Just some shots from around my village - by no means the worst place hit, but the aftermath is pretty bad - houses pumped etc and a caravan site totally wiped out.

1.







2.






3.






4.






5.






6.






7.






8.


----------



## LaFoto (Jul 26, 2007)

That looks bad, all right! Whoa. I so feel for you all!
We have a little pump staying on the lower part of our verandah at all times this summer and have needed it several times by now to keep our cellar from getting flooded (with success, but that is also because we have built a little "wall" in front of the first step down of the outside staircase), but nothing has ever been this bad for us.

My favourite (if scenes like this can be "favourite" - but photographywise, you know) photo is 6. He looks like he is working so hard! 

That one followed by 2! Whoa.


----------



## Tangerini (Jul 26, 2007)

How very sad, nature can be very cruel.  Nice job on the photos, they have a great emotion to them.


----------



## Rick Waldroup (Jul 30, 2007)

Nice work.  Especially on shots #2 and the last one.


----------



## newrmdmike (Jul 30, 2007)

good shots! call up sipa press and submit these!


----------



## Antarctican (Jul 30, 2007)

Well done! The first 2 shots really convey the havoc that the high waters created.


----------



## julz (Jul 30, 2007)

jeez, that one with the sign in scary,  belfast got flooded over a month ago too, the worst i seen myself was just cars stuck with water above the wheels


----------



## L. Wood (Jul 30, 2007)

Wow. Great photos. The colors are WONDERFUL!


----------



## Fate (Aug 6, 2007)

A quick add to the photos: The scene of many of the houses in the area, with many of their ground floors underwater, there was no other option but to remove all the damaged furniture.


----------



## Iron Flatline (Aug 6, 2007)

Wow, thanks for sharing.


----------



## djomlas (Aug 7, 2007)

wow man, i really 'liked' the speed limit sign photo.
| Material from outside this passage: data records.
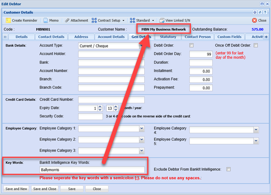Check Exclude Debtor From BankIt Intelligence
Image resolution: width=271 pixels, height=195 pixels.
(228, 169)
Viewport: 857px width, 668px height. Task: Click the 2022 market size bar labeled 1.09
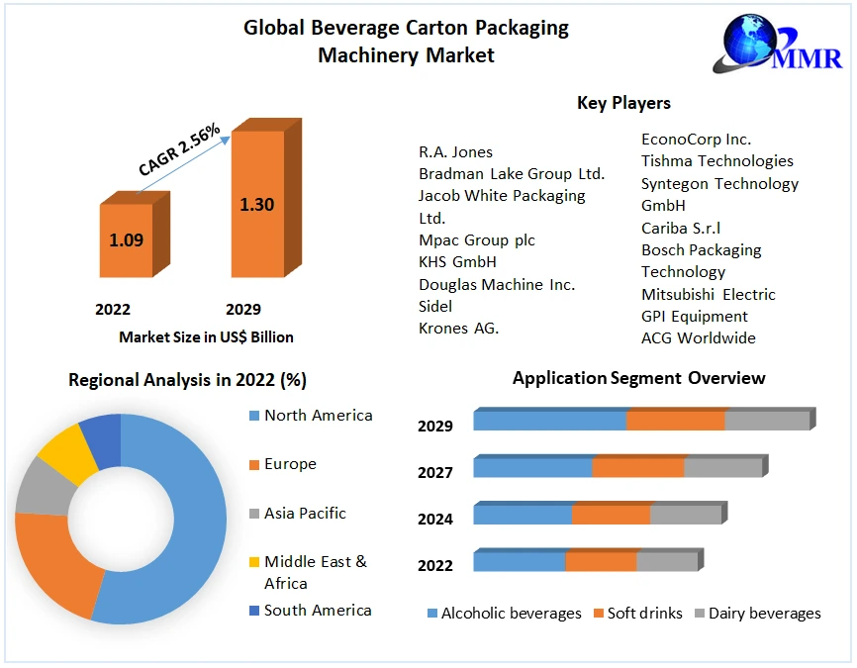[126, 239]
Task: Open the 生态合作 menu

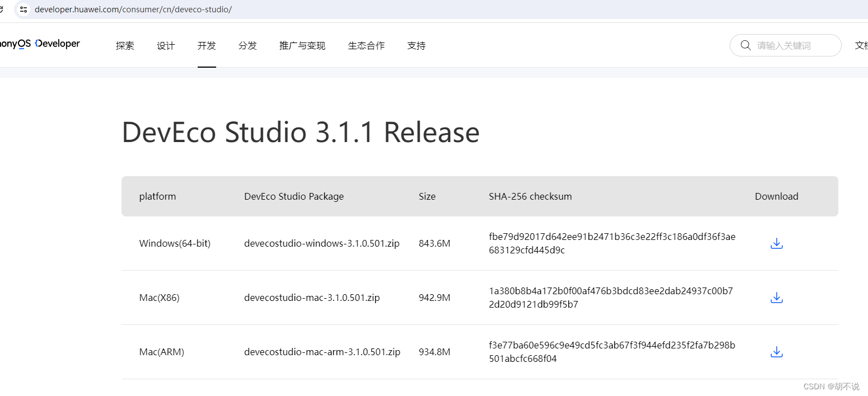Action: coord(366,45)
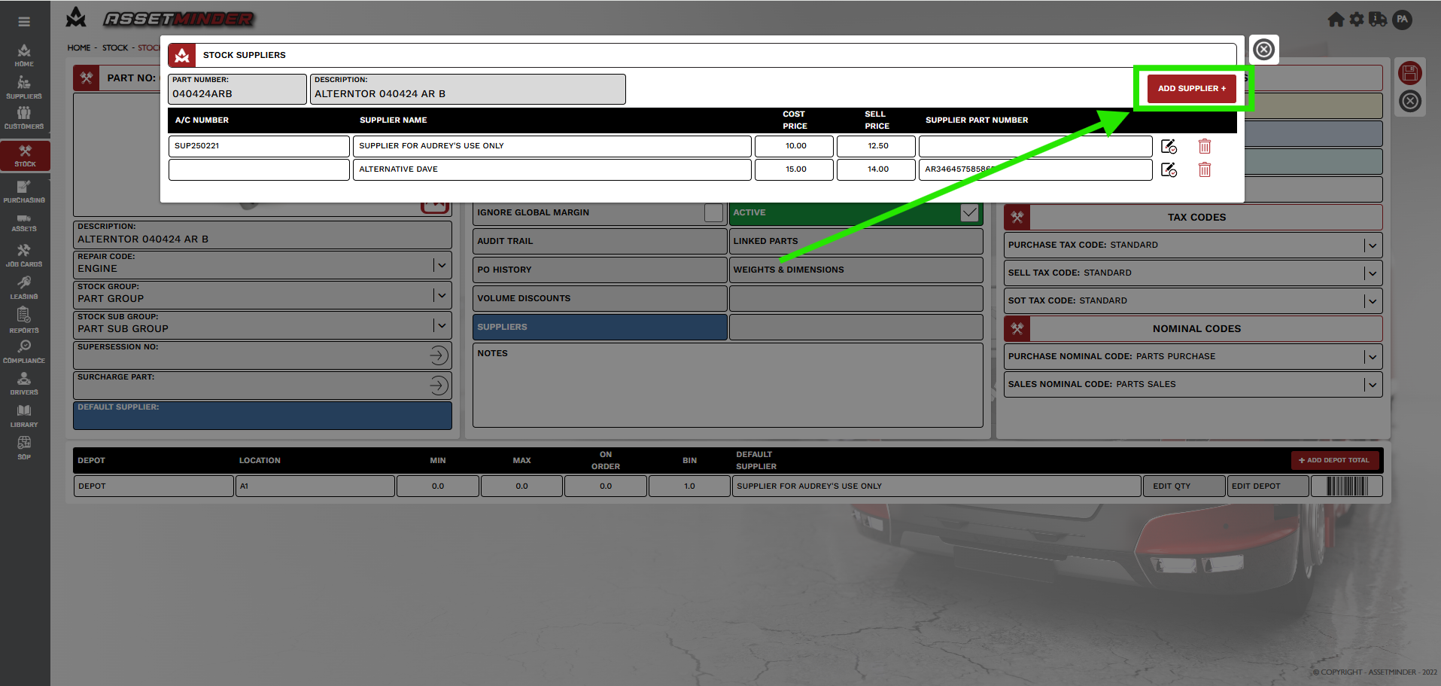
Task: Open the Compliance sidebar module
Action: coord(24,352)
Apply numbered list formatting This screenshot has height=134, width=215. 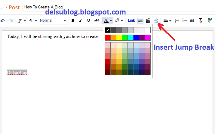click(x=177, y=20)
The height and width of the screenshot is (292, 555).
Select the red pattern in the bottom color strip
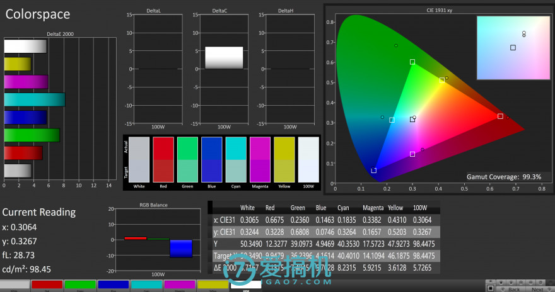(47, 285)
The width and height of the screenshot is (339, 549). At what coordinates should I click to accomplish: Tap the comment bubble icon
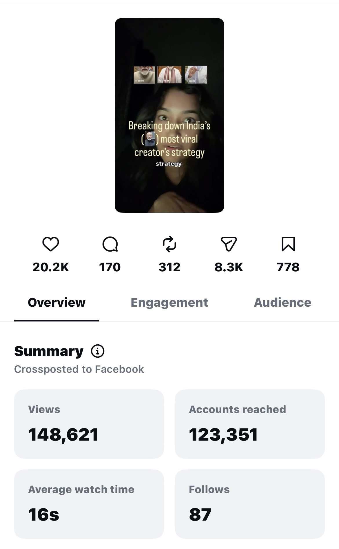click(110, 244)
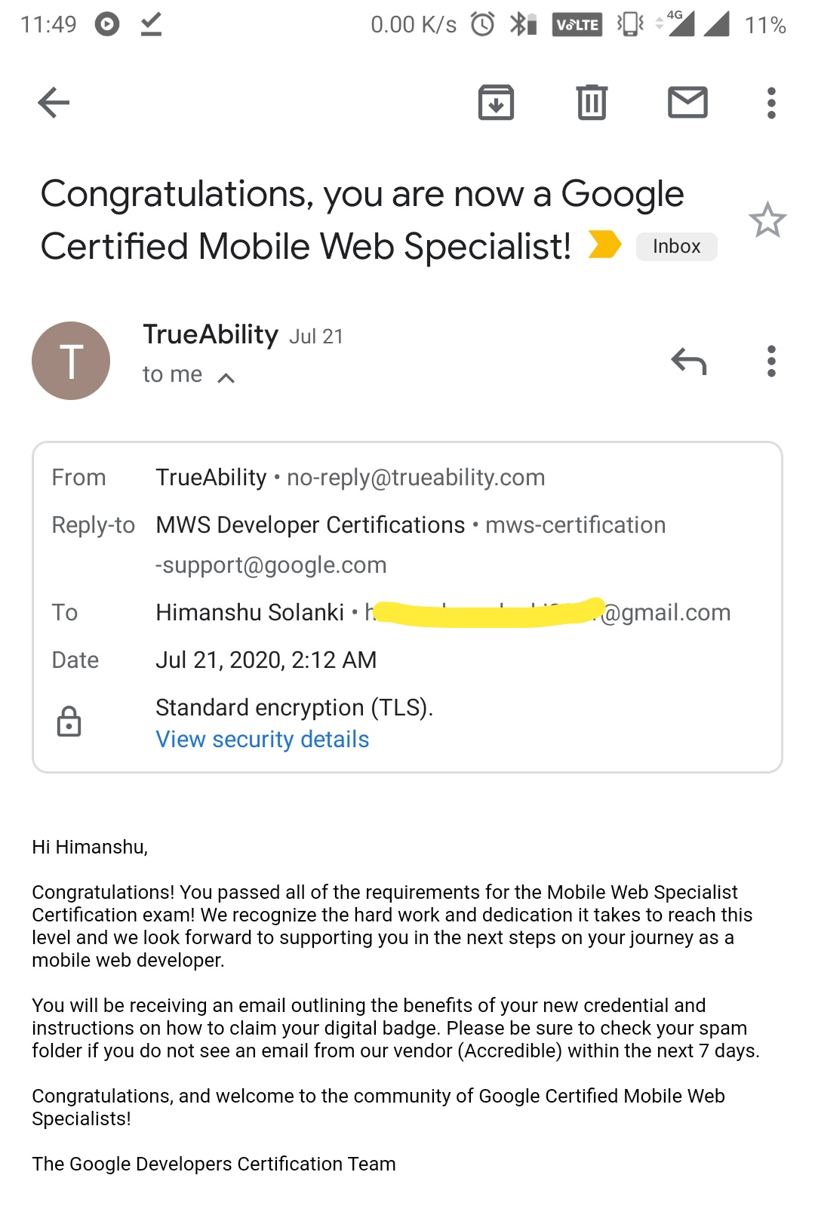Image resolution: width=815 pixels, height=1206 pixels.
Task: Delete the email with trash icon
Action: 592,103
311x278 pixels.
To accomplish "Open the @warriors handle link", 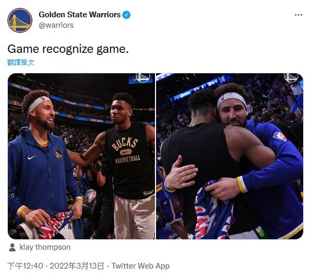I will tap(56, 25).
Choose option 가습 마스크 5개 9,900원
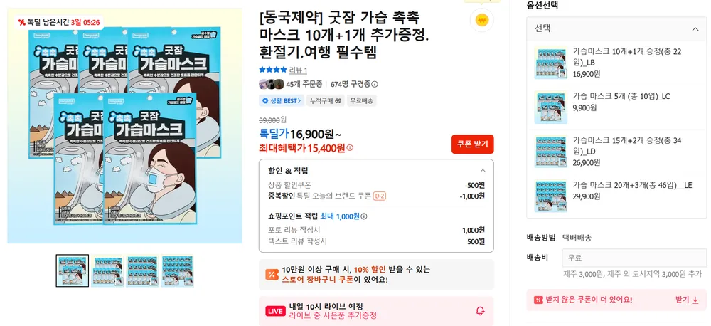The image size is (711, 326). tap(616, 107)
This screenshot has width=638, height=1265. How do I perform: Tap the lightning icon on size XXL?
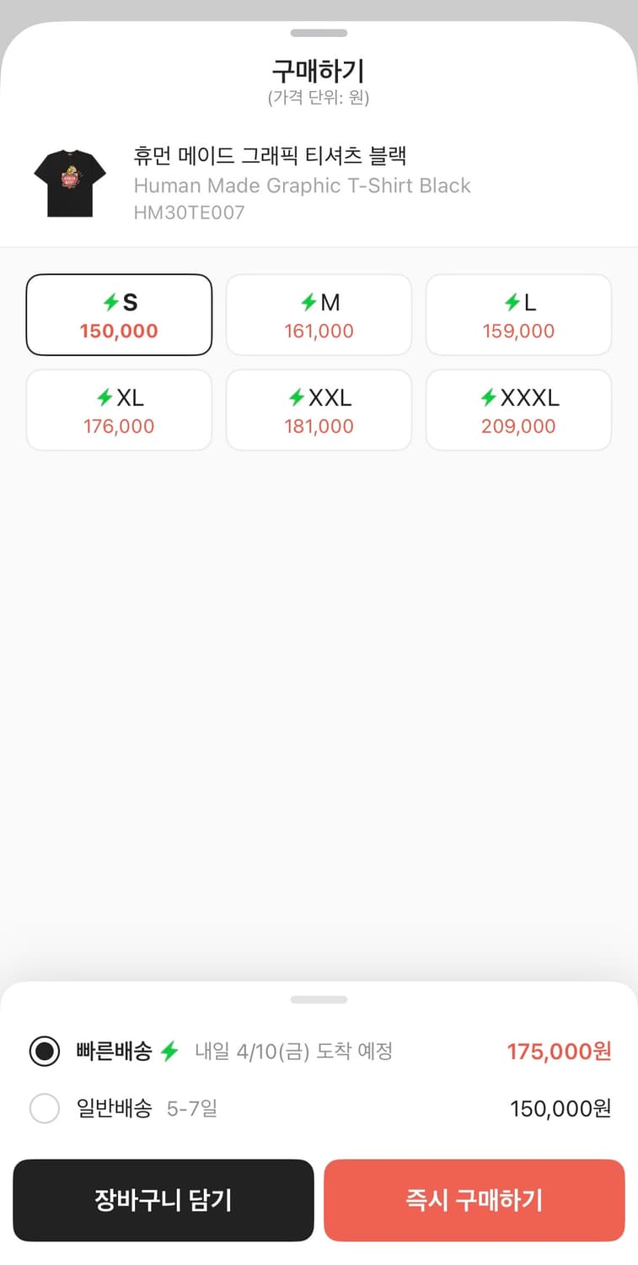coord(297,397)
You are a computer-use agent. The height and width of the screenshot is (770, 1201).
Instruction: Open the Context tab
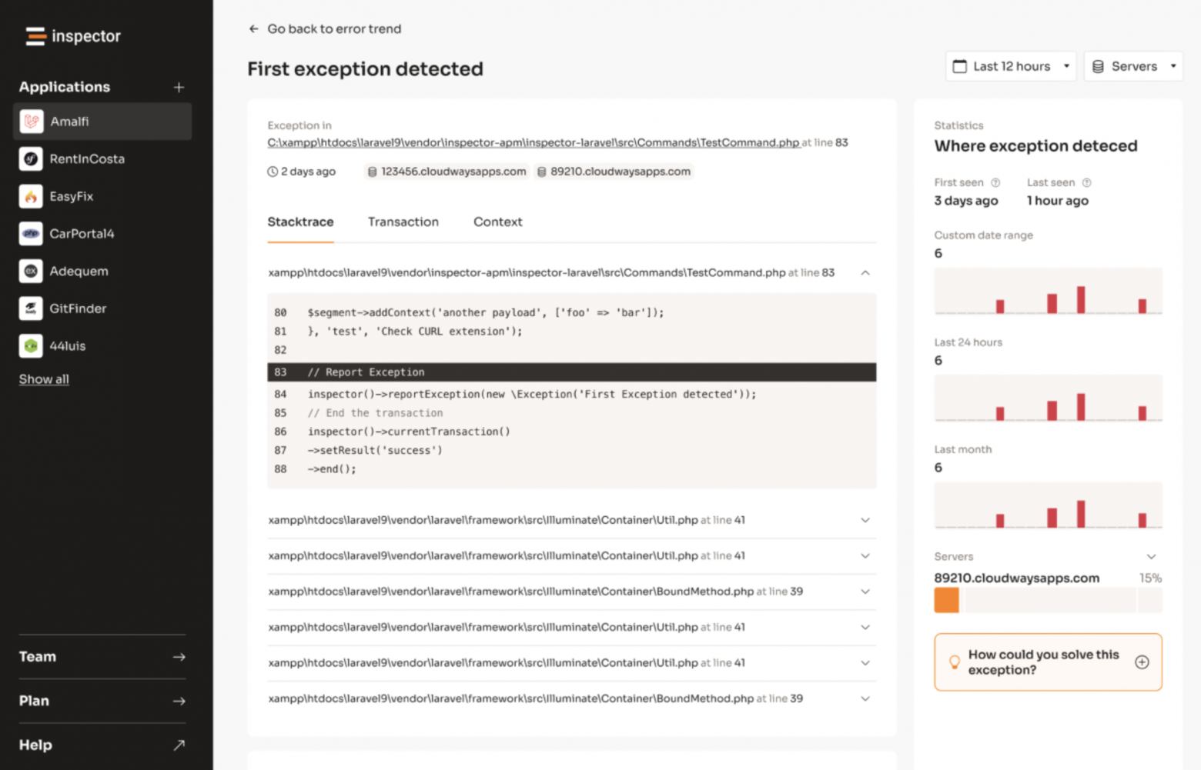point(497,222)
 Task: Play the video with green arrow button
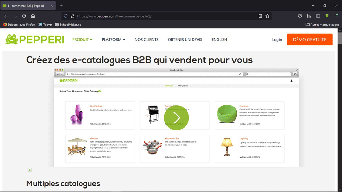click(177, 118)
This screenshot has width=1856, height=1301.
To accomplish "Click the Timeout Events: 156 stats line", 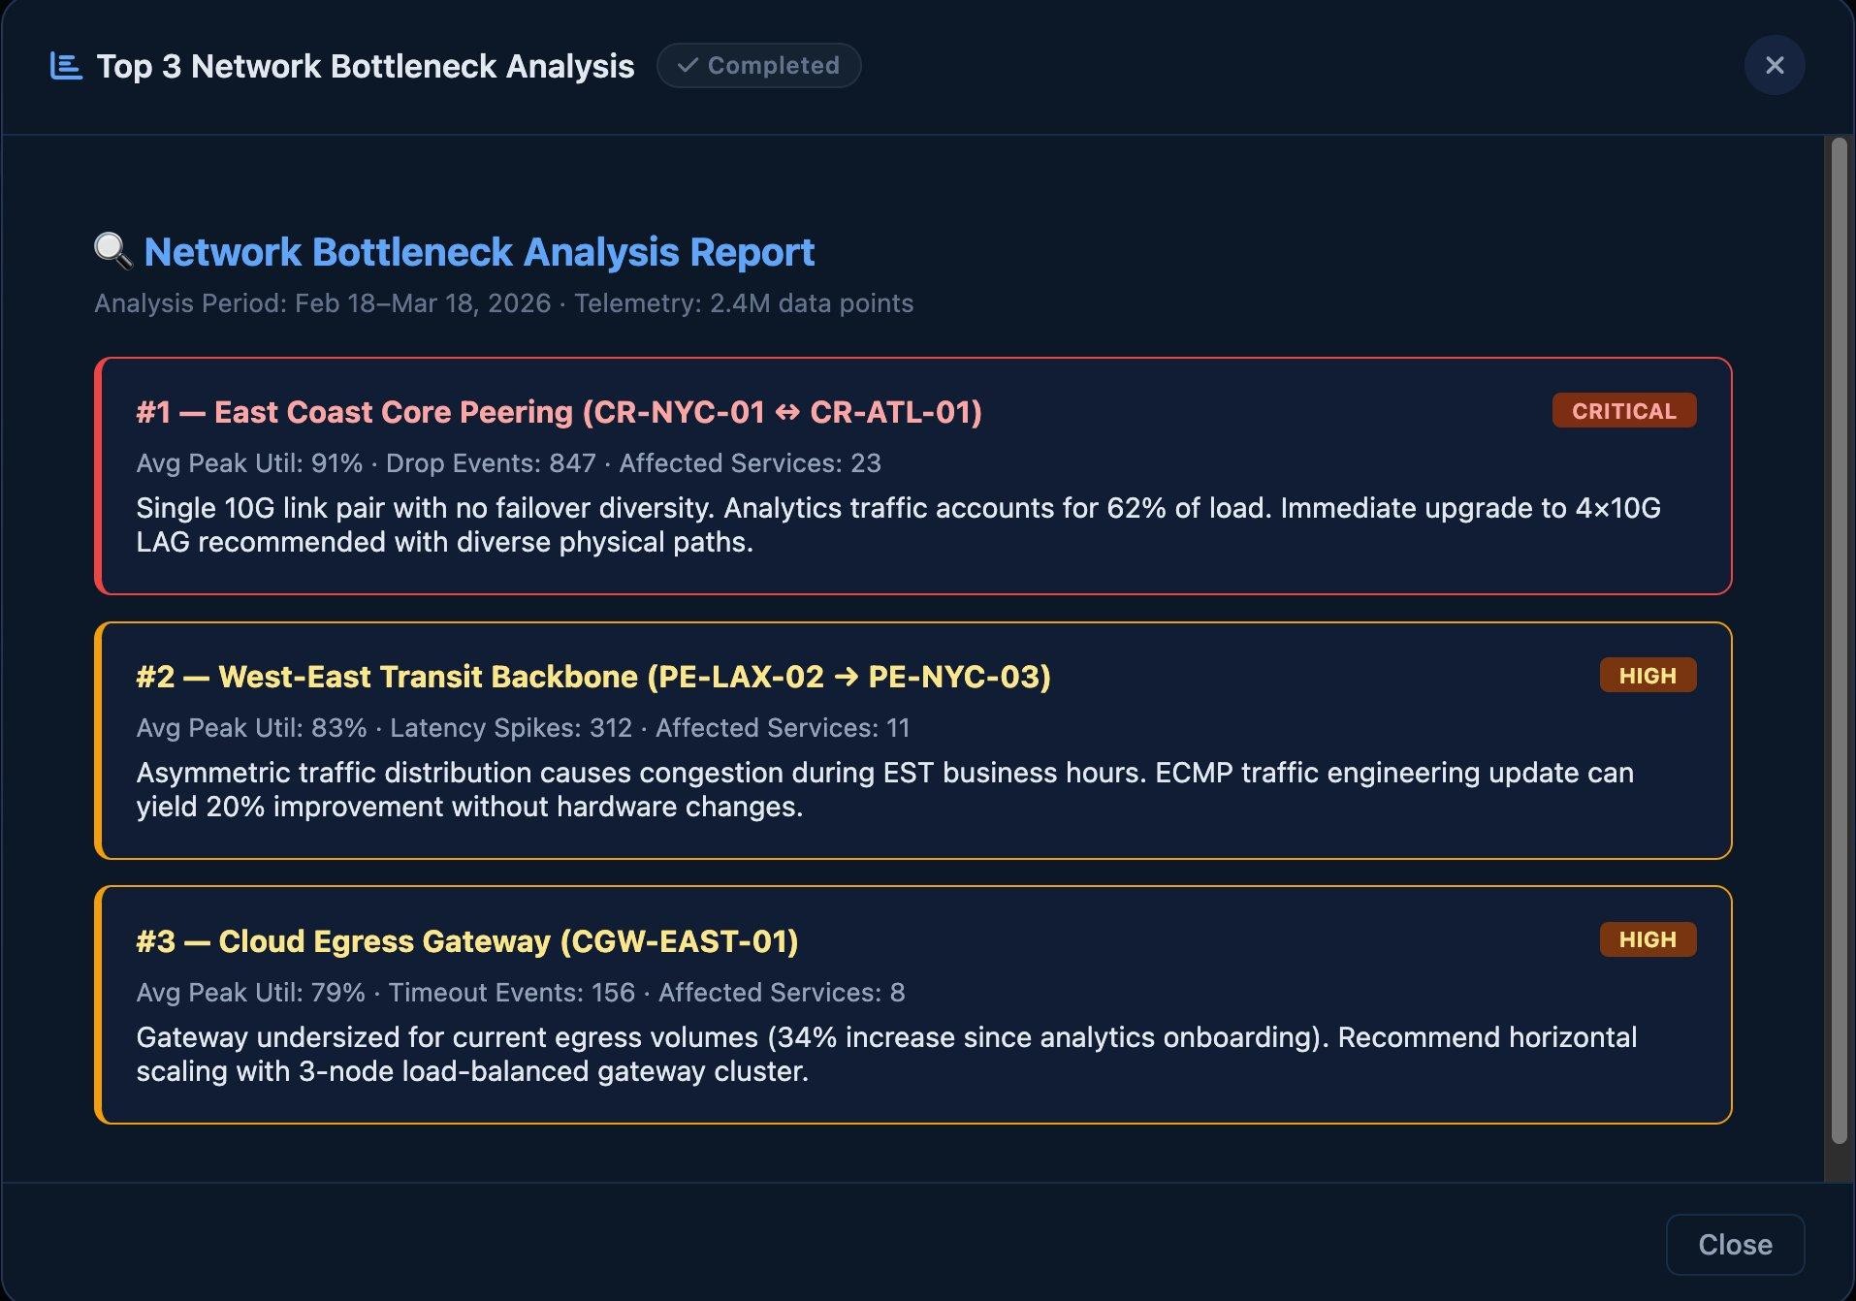I will [520, 993].
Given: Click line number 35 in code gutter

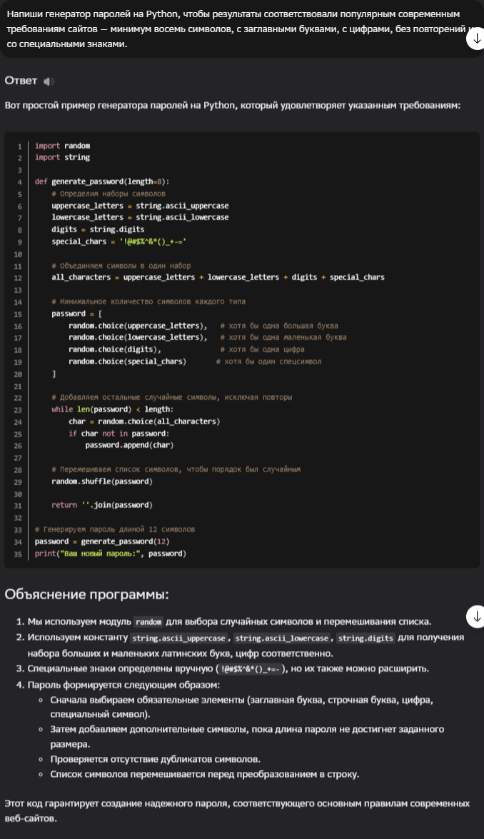Looking at the screenshot, I should [x=18, y=554].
on the sidenote, i dont remember when was the last time  that i saw a Scania truck, back when i lived in europe, ahh good memories of europe.

thx for sharing


----------



## Royster (Aug 19, 2007)

nice series, 1,2 and 7 are my favorites. I thought no 7 was a selective coloring job at first look. Really sharp images and the contrast and balace in 1 and 2 are perfect. Very sad pictures though.


----------



## Emily91183 (Aug 19, 2007)

These were great - you have a good eye.  It made me feel like I was there and have concern for the people.


----------



## Stillwater (Aug 22, 2007)

What a tragic scene, I really enjoy #6.


----------



## kundalini (Aug 22, 2007)

I really like #6.  Something about the desperation he emotes for feeling enough cannot be done, as quickly as needed, to help those in this tragic situation.


----------